• WORK INSTRUCTION:
Your answer must match, word for word, the lines from the one holding "The width and" through the final line below, with pictures excluded.

• INPUT DATA:
↓↓↓
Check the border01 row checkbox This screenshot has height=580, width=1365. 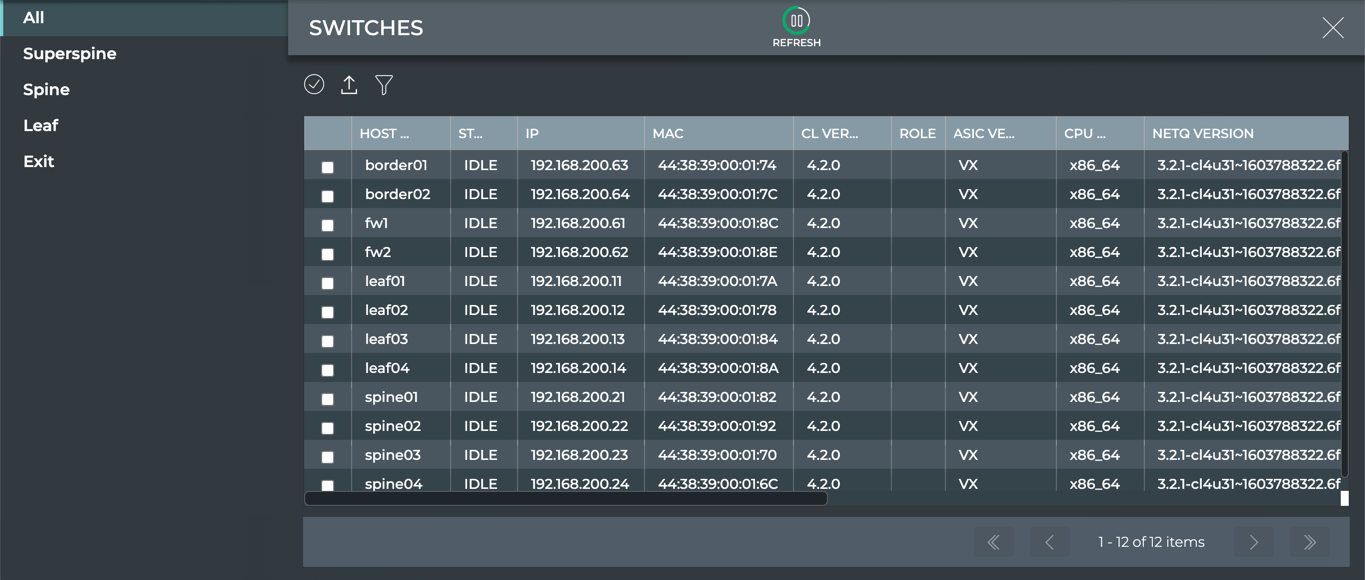click(x=327, y=167)
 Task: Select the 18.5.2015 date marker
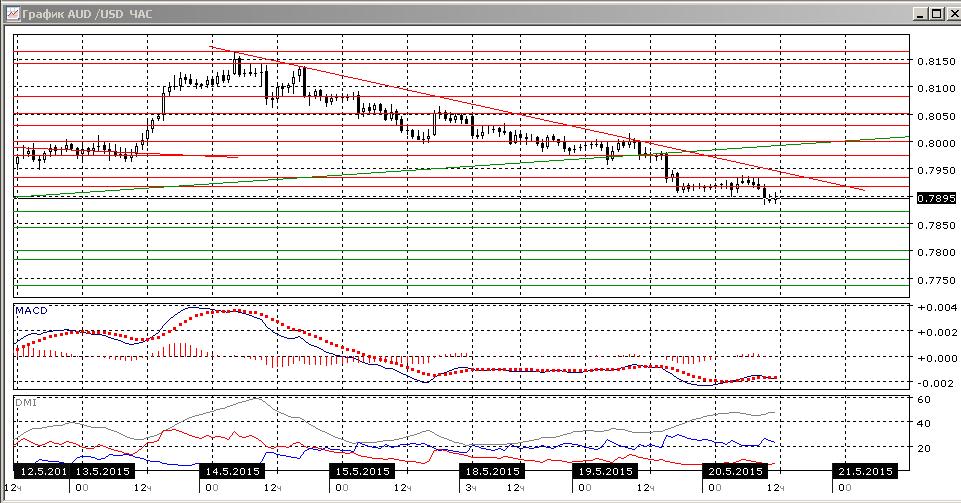(x=492, y=471)
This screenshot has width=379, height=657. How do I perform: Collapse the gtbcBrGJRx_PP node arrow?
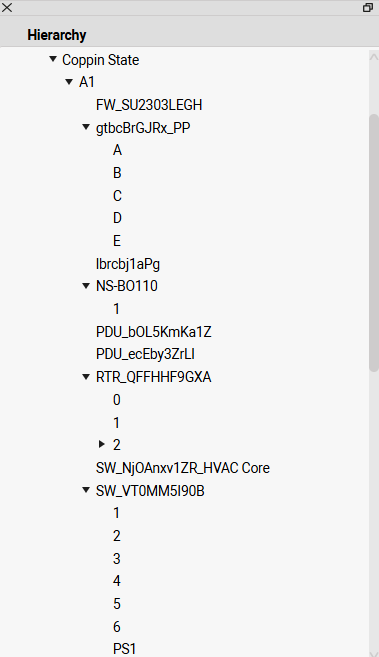pyautogui.click(x=86, y=127)
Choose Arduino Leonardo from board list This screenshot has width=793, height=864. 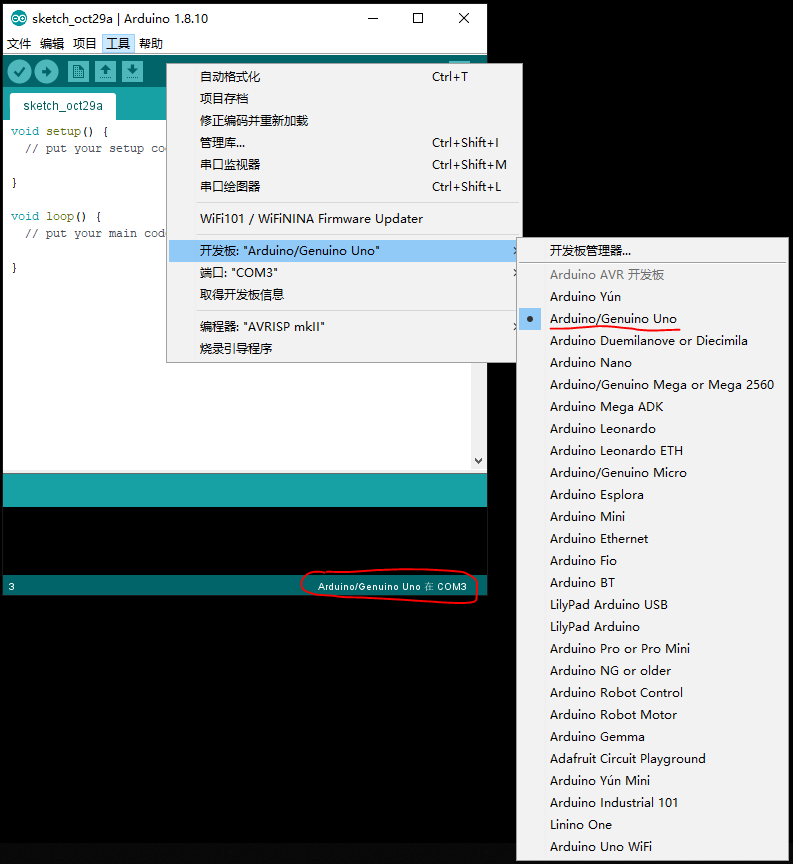602,429
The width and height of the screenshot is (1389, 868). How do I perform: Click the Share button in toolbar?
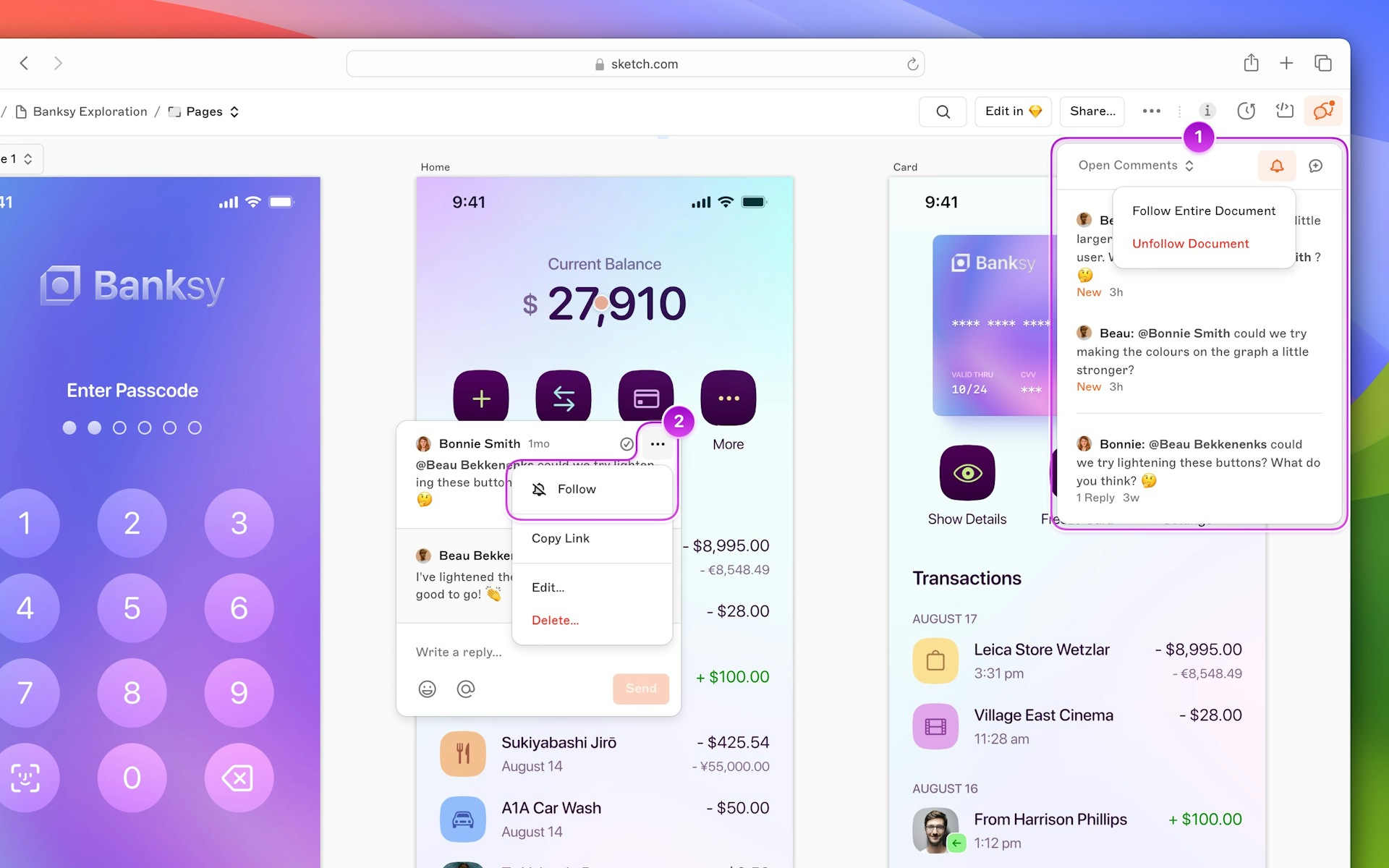click(x=1093, y=111)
↑↑↑
• RESULT OF THIS TASK:
The width and height of the screenshot is (1389, 868). How do I perform: Click the Share button in toolbar?
click(x=1093, y=111)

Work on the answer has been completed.